REQUIRED WORK:
Every entry must be output exactly as it was written.

══════

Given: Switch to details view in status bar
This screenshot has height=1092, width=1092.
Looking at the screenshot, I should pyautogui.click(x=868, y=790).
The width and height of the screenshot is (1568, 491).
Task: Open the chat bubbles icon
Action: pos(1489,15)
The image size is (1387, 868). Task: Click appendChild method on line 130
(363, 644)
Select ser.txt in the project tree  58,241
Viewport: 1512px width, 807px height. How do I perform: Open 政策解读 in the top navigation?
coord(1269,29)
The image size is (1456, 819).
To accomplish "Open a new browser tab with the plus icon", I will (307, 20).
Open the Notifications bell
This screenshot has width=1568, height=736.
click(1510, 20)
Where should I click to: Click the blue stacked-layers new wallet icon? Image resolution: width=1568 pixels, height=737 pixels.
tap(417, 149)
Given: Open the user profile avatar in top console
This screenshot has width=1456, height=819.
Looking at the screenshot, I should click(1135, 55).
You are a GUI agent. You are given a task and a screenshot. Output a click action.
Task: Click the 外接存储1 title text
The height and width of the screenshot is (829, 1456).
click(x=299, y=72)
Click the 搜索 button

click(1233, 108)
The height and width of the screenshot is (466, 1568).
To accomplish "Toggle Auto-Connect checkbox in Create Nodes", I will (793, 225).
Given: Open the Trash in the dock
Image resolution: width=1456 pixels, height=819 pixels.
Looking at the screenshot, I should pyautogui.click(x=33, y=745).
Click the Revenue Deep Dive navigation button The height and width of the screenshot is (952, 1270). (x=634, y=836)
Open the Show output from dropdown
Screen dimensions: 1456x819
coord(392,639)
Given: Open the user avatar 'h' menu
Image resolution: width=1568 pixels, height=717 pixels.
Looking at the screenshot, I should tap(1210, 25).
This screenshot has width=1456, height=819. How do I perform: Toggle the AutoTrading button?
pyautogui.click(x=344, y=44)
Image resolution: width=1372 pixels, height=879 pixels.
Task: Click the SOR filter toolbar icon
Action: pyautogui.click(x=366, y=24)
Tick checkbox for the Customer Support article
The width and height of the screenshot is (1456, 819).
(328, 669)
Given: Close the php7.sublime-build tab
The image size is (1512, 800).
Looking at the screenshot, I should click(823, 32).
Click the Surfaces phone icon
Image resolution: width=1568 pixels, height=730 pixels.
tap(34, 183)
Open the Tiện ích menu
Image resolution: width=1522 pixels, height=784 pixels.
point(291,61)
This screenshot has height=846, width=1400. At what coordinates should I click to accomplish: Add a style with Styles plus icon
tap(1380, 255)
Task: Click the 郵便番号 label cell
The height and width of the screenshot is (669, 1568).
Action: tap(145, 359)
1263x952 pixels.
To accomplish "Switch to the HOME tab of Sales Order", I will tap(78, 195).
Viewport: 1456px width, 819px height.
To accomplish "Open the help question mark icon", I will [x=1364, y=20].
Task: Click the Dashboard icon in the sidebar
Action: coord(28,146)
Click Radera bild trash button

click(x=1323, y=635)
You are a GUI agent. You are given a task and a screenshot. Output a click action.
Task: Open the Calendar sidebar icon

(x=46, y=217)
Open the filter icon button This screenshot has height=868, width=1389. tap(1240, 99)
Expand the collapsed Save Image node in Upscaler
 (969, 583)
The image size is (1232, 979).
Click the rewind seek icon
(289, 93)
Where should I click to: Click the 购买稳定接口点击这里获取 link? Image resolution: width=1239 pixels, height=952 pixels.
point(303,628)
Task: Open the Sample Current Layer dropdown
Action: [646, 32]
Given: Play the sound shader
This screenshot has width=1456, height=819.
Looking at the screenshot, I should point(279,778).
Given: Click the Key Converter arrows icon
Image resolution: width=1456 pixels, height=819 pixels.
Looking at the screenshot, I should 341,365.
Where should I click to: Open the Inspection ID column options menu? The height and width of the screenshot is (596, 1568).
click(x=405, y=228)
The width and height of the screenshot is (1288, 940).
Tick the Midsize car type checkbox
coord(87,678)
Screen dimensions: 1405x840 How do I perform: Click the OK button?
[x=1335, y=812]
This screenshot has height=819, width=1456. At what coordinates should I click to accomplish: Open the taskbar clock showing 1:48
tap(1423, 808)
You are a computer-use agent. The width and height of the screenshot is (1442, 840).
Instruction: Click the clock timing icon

══════

OUTPUT BELOW:
Given: Switch to details view in status bar
This screenshot has height=1092, width=1092.
Looking at the screenshot, I should pyautogui.click(x=868, y=790).
The width and height of the screenshot is (1568, 491).
Task: Open the chat bubbles icon
Action: pos(1489,15)
The image size is (1387, 868). Task: Click appendChild method on line 130
(363, 644)
Select ser.txt in the project tree  58,241
Viewport: 1512px width, 807px height. How do I perform: Open 政策解读 in the top navigation?
coord(1269,29)
The image size is (1456, 819).
To accomplish "Open a new browser tab with the plus icon", I will (307, 20).
Open the Notifications bell
This screenshot has width=1568, height=736.
click(1510, 20)
Where should I click to: Click the blue stacked-layers new wallet icon? Image resolution: width=1568 pixels, height=737 pixels.
tap(417, 149)
Given: Open the user profile avatar in top console
This screenshot has width=1456, height=819.
Looking at the screenshot, I should click(1135, 55).
You are a GUI agent. You are given a task and a screenshot. Output a click action.
Task: Click the 外接存储1 title text
The height and width of the screenshot is (829, 1456).
click(x=299, y=72)
Click the 搜索 button

click(1233, 108)
The height and width of the screenshot is (466, 1568).
To accomplish "Toggle Auto-Connect checkbox in Create Nodes", I will (793, 225).
Given: Open the Trash in the dock
Image resolution: width=1456 pixels, height=819 pixels.
Looking at the screenshot, I should pyautogui.click(x=33, y=745).
Click the Revenue Deep Dive navigation button The height and width of the screenshot is (952, 1270). (x=634, y=836)
Open the Show output from dropdown
Screen dimensions: 1456x819
coord(392,639)
Given: Open the user avatar 'h' menu
Image resolution: width=1568 pixels, height=717 pixels.
Looking at the screenshot, I should tap(1210, 25).
This screenshot has width=1456, height=819. How do I perform: Toggle the AutoTrading button?
pyautogui.click(x=344, y=44)
Image resolution: width=1372 pixels, height=879 pixels.
Task: Click the SOR filter toolbar icon
Action: pyautogui.click(x=366, y=24)
Tick checkbox for the Customer Support article
The width and height of the screenshot is (1456, 819).
(328, 669)
Given: Close the php7.sublime-build tab
The image size is (1512, 800).
Looking at the screenshot, I should click(823, 32).
Click the Surfaces phone icon
Image resolution: width=1568 pixels, height=730 pixels.
tap(34, 183)
Open the Tiện ích menu
Image resolution: width=1522 pixels, height=784 pixels.
point(291,61)
This screenshot has height=846, width=1400. At what coordinates should I click to accomplish: Add a style with Styles plus icon
tap(1380, 255)
Task: Click the 郵便番号 label cell
The height and width of the screenshot is (669, 1568).
Action: tap(145, 359)
1263x952 pixels.
To accomplish "Switch to the HOME tab of Sales Order", I will tap(78, 195).
Viewport: 1456px width, 819px height.
To accomplish "Open the help question mark icon", I will [x=1364, y=20].
Task: Click the Dashboard icon in the sidebar
Action: coord(28,146)
Click Radera bild trash button

click(x=1323, y=635)
You are a GUI agent. You are given a task and a screenshot. Output a click action.
Task: Open the Calendar sidebar icon

(x=46, y=217)
Open the filter icon button This screenshot has height=868, width=1389. tap(1240, 99)
Expand the collapsed Save Image node in Upscaler
 (969, 583)
The image size is (1232, 979).
Click the rewind seek icon
(289, 93)
Where should I click to: Click the 购买稳定接口点击这里获取 link? Image resolution: width=1239 pixels, height=952 pixels.
point(303,628)
Task: Open the Sample Current Layer dropdown
Action: [646, 32]
Given: Play the sound shader
This screenshot has width=1456, height=819.
Looking at the screenshot, I should point(279,778).
Given: Click the Key Converter arrows icon
Image resolution: width=1456 pixels, height=819 pixels.
Looking at the screenshot, I should 341,365.
Where should I click to: Open the Inspection ID column options menu? The height and width of the screenshot is (596, 1568).
click(x=405, y=228)
The width and height of the screenshot is (1288, 940).
Tick the Midsize car type checkbox
coord(87,678)
Screen dimensions: 1405x840 How do I perform: Click the OK button?
[x=1335, y=812]
This screenshot has height=819, width=1456. At what coordinates should I click to accomplish: Open the taskbar clock showing 1:48
tap(1423, 808)
You are a computer-use agent. The width and height of the screenshot is (1442, 840).
Instruction: Click the clock timing icon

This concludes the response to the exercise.